I read and fully enjoyed YA novels until I was 25.

He does things like get in a taxi and say, "The library, and step on it!"

i believe that the consumptive faculty is in serious opposition to the productive one. peak productivity only happens in the complete absense of consumption. that being said, a certain amount of consumption is needed, going out just to watch people, listening, lying not to make them see something in you but lying so they reveal to you a world you don't normally have access to are all needed. and periods where production stops, and you go back to consuming to both rest, and have new inspiration which will come out.

so there are three states you should think about:
productive
mixed 50-50
consumptive

sounds like you have come out of a mixed 50-50 into a consumptive slump.

the mixed 50-50 is the healthiest and the usual disposition of a student. someone who is not devoted to their creative faculties which they know are deficient, but still must be exercised AND fed with new knowledge. they read a book, write a paper on the book, take exploratory notes on the book, and in terms of major projects will at most once a year attempt something original.

it is very easy for this, atleast for me, to slide into a consumptive slump, where what i write becomes just the book in my own words and not an exploration. and then this slides into less and less reading (reading in itself requires a mixture of consumption and production) and more consumption of art which requires less and less use of productive faculties, first i watch great classic films, then nature documentaries, then binge-tier trash (the office, arrest development, twilight zone).

I am fuzzy on the details, because the switching between these is only realized long after i've done it, but I believe the only way to get it back is to completely isolate yourself from books, tv, movies, and like an addict who is withdrawing. endure excruciating boredom where you sit and do nothing (not even clean or cook or smoke just staring at the wall)

best of luck man, I'm in a slump rn too.

That's not edgy, just sort of dorky

>The only novel I truly love is Don Quixote
Now that's a masterpiece.

I may never read Stoner because I'm worried it will make me depressed

I come up with a name for my stories before writing them, and typically base the stories around the name

I read and reread multiple books at the same time, jumping from one to other in no specific way. I'm curretly reading like 3 books and rereading 4.

I refuse to read DFW because of this board and twitter users shilling him

Same. I'm reading 2 books and listening to two audiobooks right now, can't ever decide which ones I want to read/listen to.
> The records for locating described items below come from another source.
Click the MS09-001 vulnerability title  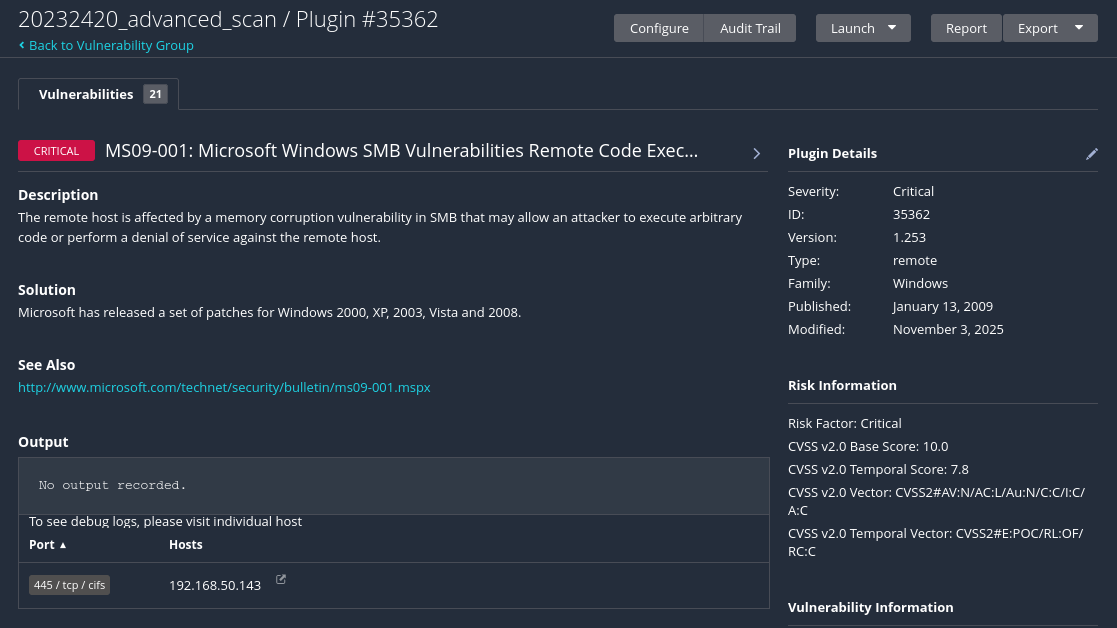401,151
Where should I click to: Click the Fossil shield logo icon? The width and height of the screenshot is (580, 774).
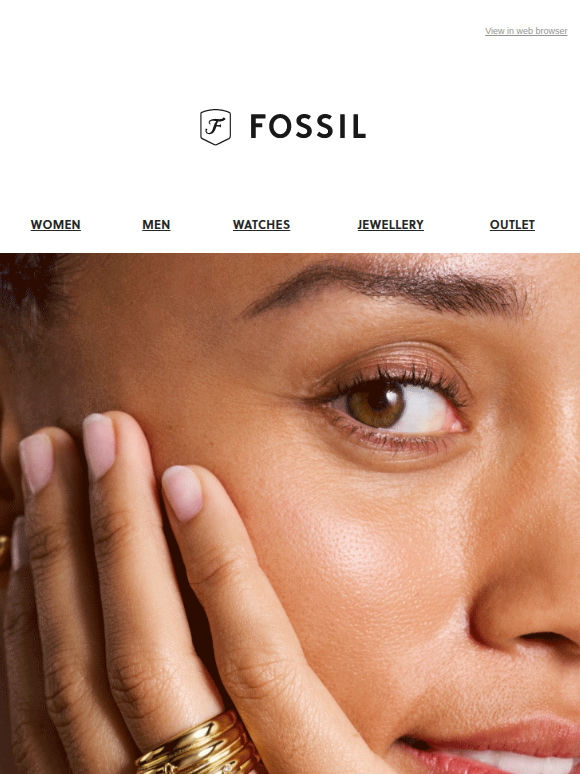[x=215, y=127]
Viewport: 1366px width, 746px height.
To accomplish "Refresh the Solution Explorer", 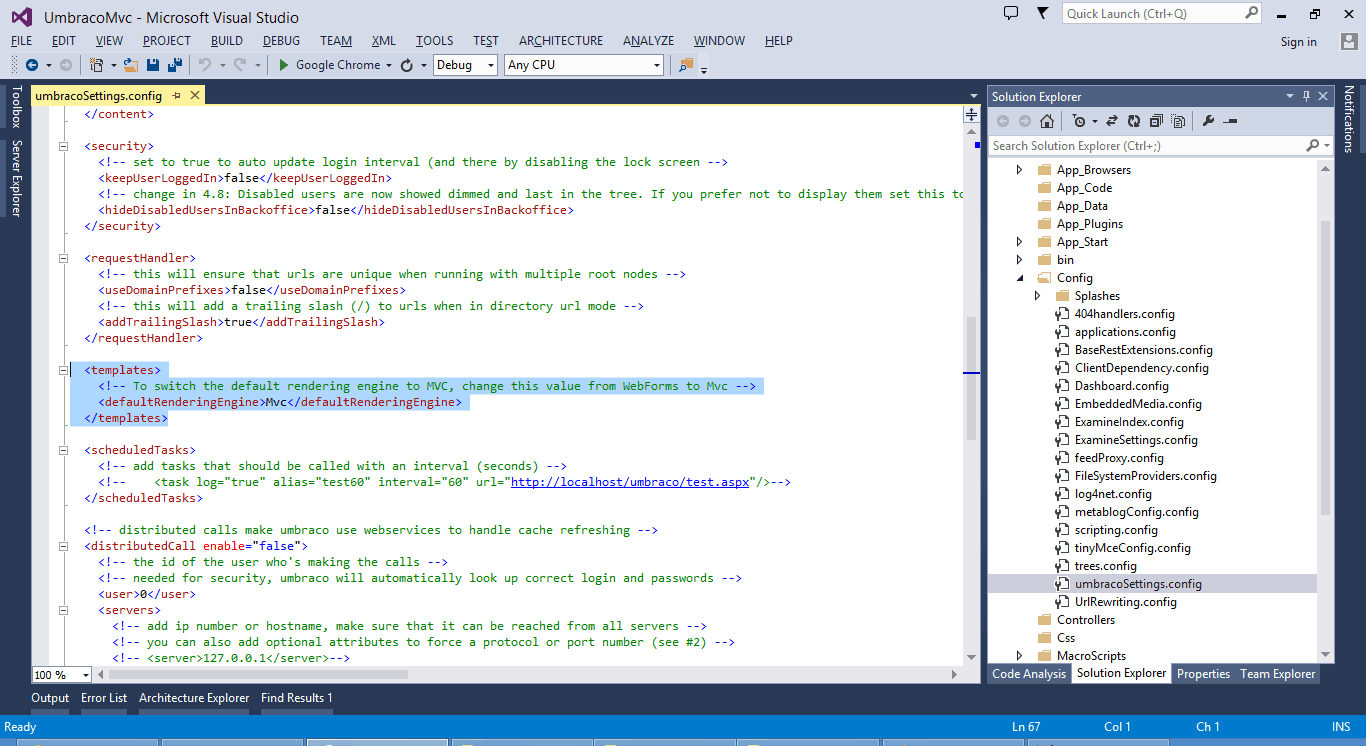I will click(1135, 121).
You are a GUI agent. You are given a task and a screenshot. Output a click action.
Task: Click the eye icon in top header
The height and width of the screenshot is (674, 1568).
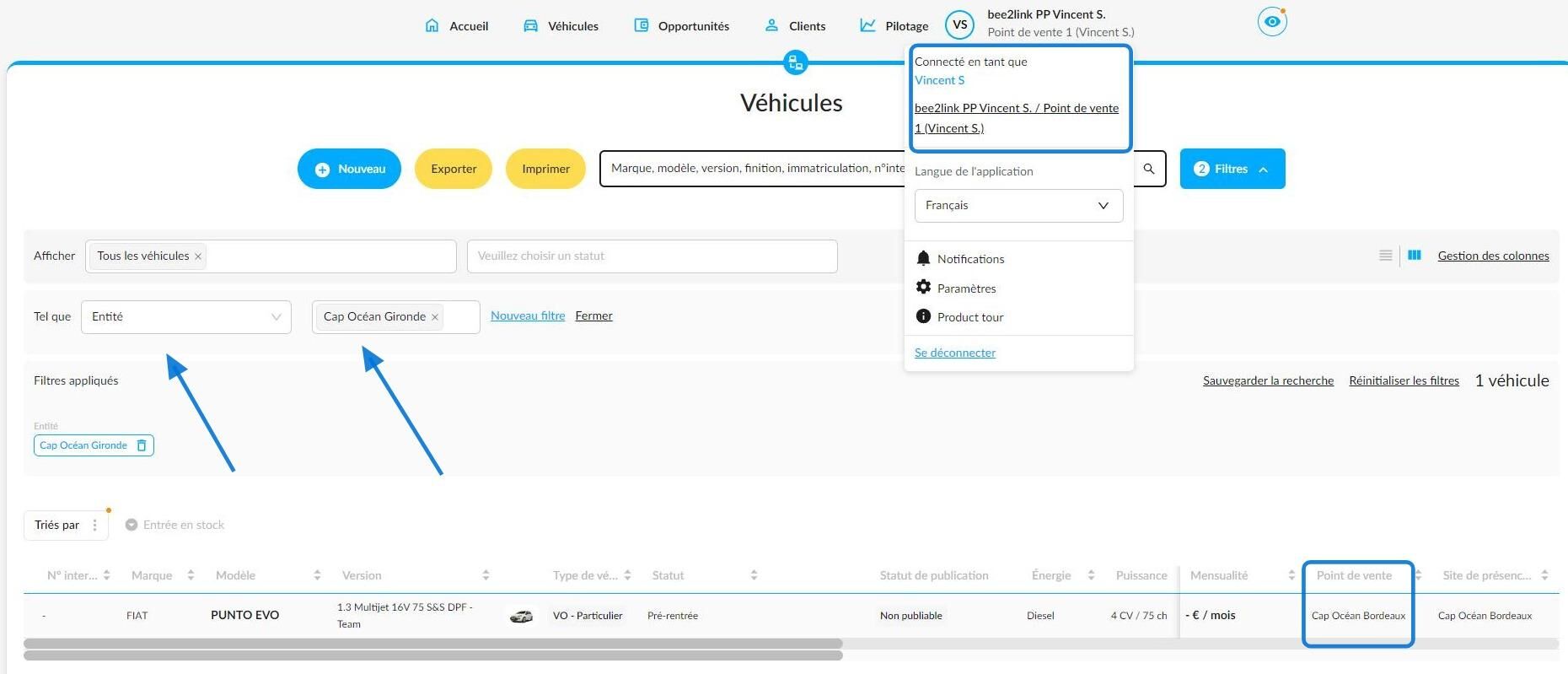coord(1272,22)
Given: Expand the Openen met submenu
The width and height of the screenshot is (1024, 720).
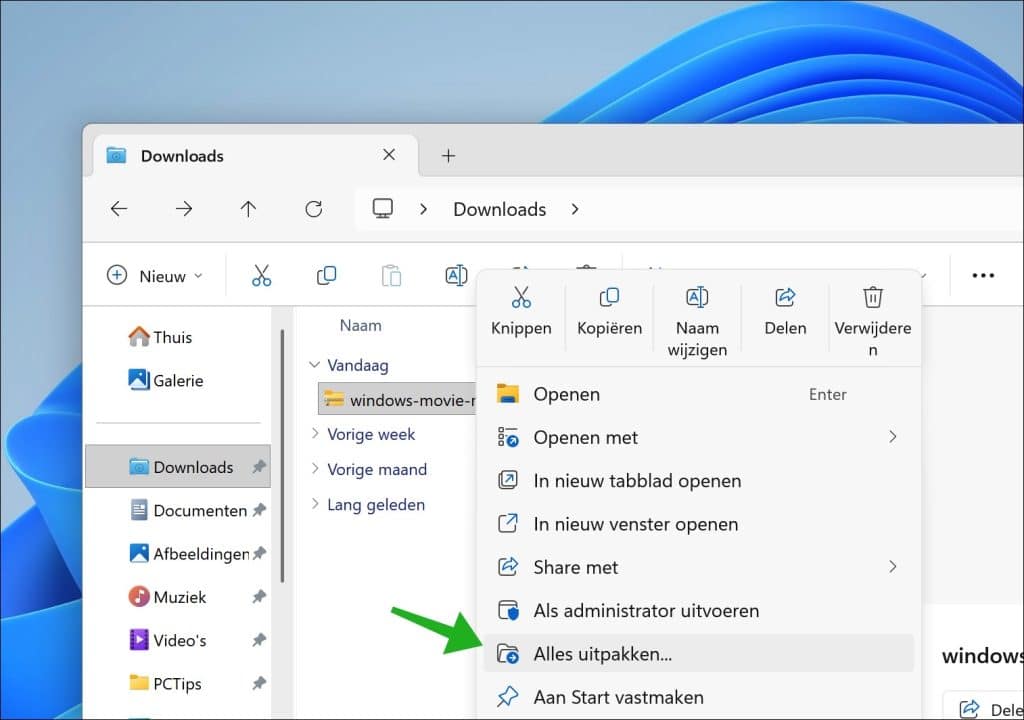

For me the prose didn't seem like anything incredibly brilliant or special, but I enjoyed the story and the way the characters were conveyed immensely.

sometimes I post garbage meme rappers on unrelated boards

This is a good post. Though instead of just sitting you should go out and bike around, or go hiking, or just walk through your neighborhood. Helps me when I get into that state and it's always enjoyable once you get out.

I've been writing fiction since I was 10 years old, but I've only started seriously reading any books outside of school two months ago.

I've won various writing competitions and have several self-published works that have brought in a good amount of money. Even then, from the short time I've been reading, I already feel I've doubled in talent as an author.